Including saved tracks.

Break down the features based on the time frames and a combined features.

In [None]:
# long_track_ids = [x['id'] for x in top_tracks['long']]
# medium_track_ids = [x['id'] for x in top_tracks['medium']]
# short_track_ids = [x['id'] for x in top_tracks['short']]

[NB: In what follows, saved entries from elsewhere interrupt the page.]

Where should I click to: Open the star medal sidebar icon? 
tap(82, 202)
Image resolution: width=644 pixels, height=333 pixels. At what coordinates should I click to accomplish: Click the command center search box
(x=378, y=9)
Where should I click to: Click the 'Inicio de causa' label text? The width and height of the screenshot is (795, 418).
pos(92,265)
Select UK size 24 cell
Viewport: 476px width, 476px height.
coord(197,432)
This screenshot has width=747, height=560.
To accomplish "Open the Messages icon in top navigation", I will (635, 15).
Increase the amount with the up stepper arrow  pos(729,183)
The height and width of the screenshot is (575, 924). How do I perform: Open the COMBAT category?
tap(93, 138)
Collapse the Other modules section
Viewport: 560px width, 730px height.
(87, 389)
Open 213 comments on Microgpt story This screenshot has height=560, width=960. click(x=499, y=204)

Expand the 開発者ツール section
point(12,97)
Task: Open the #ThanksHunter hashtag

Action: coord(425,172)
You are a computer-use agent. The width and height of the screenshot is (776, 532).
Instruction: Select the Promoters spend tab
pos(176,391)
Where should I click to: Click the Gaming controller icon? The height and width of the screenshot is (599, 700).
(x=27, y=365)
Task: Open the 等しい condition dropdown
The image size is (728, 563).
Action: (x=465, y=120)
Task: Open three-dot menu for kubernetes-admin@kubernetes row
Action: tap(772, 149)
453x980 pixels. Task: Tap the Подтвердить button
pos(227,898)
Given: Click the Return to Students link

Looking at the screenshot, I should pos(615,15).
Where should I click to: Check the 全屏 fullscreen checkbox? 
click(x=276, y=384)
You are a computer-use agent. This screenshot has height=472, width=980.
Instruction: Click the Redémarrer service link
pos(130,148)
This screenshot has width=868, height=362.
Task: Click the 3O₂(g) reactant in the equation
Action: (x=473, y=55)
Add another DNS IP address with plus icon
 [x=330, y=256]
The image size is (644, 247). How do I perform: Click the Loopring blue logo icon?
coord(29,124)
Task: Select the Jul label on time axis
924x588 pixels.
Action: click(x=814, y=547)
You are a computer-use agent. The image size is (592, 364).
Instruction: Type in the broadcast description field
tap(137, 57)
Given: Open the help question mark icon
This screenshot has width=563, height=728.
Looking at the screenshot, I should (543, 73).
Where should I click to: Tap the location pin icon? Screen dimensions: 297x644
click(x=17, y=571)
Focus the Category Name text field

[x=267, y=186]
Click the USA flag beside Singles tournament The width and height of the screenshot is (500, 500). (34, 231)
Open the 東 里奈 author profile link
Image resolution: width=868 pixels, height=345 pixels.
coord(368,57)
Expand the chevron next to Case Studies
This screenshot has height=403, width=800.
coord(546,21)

def get_features(token, tracks):
    key_removal = ['type', 'uri', 'track_href', 'analysis_url']
    track_dir = list()
    
    for track in tracks:
        track_dir.append({
            'track_id': track['id'],
            'name': track['name'],
            'artist': track['name']
        })
        
    tracks_df = pd.DataFrame(track_dir)
    features = token.audio_features([x['track_id'] for x in track_dir])
    features = [{key: value for key, value in d.items() if key not in key_removal} for d in features]
    
    audio_feature_mapping = {item['id']: item for item in features}
    feature_cols = ['danceability', 'energy', 'key', 'loudness', 'mode', 'speechiness', 'instrumentalness','liveness',
                   'valence', 'tempo', 'duration_ms', 'time_signature']
    
    for feature in feature_cols:
        tracks_df[feature] = tracks_df['track_id'].map(lambda x: audio_feature_mapping[x][feature])
        
    return tracks_df

In [None]:
tracks_df = get_features(sp, top_tracks['long'])
tracks_df.head()

In [None]:
tracks_df['danceability'].describe()

In [None]:
dance_mean = tracks_df['danceability'].mean()
dance_std = tracks_df['danceability'].std()
dance_zscore = (tracks_df['danceability'] - dance_mean) / dance_std

print(dance_mean)
print(dance_std)
print(tracks_df['danceability'].min())
print(tracks_df['danceability'].max())

In [None]:
tracks_df.describe()

In [None]:
dist_df = tracks_df.drop(columns = ['track_id','name', 'artist']).describe()

## Genre Features
- Group song features based on genre and apply a heat map. Perform various analysis to find any correlations.
- Compare the features of the individual track compared to the genre features.
- Create the following functions:
    - Collect features and return a list of dictionaries for those features
    - Input the list of features and analyze them (cluster? median?) and return list of the new values

# Plotly

In [None]:
fig = px.bar(
    df,
    labels={
        'index':'Genres', 
        'value':'Number of Tracks',
        'variable':'Time Range',
    },
    title='Most Listened Genres',
)
# fig.update_layout(xaxis={'categoryorder': 'total descending'})
fig.update_traces(name='All-time', selector={'name':'long_tracks'})
fig.update_traces(name='Past 6 Months', selector={'name':'medium_tracks'})
fig.update_traces(name='Past 4 Weeks', selector={'name':'short_tracks'})

fig.show()

# Create the model

- Try clustering the track features and genre features.
- Maybe make a simple neural net using weights from the custom TBD metric.
    - Give weights to tracks, artists, and genres